The primary centre appears in the shaft during the seventh week in utero, again spreading so that at birth only the ends are cartilaginous. The secondary centre for the distal end appears during the second year and fuses with the body between 17 and 19 years. The secondary centre for the proximal end appears slightly later, during the third or fourth years, and also fuses with the body later, between 19 and 21 years.

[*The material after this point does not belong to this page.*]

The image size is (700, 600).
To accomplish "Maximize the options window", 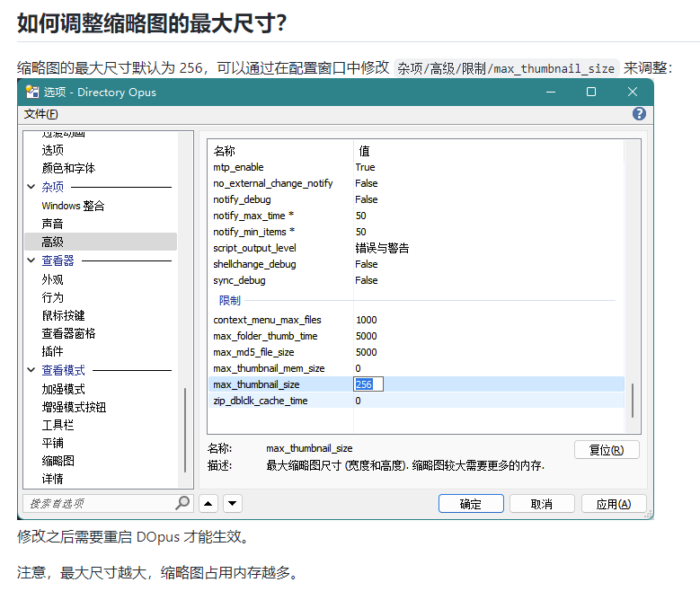I will click(x=590, y=92).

At birth, the fibula is relatively thick, being about half as thick as the tibia in the third prenatal month. As development and growth continue, the disparity between the thickness of the fibula and tibia increases to give the relative adult proportions. The distal end of the fibula does not reach below the medial malleolus until after its ossification has begun, that is after the second year. It is only after this time that the adult relations of the malleoli can be seen.

Palpation

The head of the fibula can be readily palpated on the posterolateral side below the knee joint. If the hands are placed on the lateral sides of the calves and moved up towards the knees, the bony head can be felt projecting laterally. The head can also be easily palpated if the fingers are placed in hollow on the lateral side of the knee when it is flexed to 90°. Little of the shaft can be palpated as it is surrounded by muscles; however in its lower third an elongated triangular area can be palpated on the lateral aspect which can be traed down to the lateral malleolus. The lateral malleolus is easily palpated on the lateral side of the ankle projecting down to a point 2.5cm below the level of the ankle joint.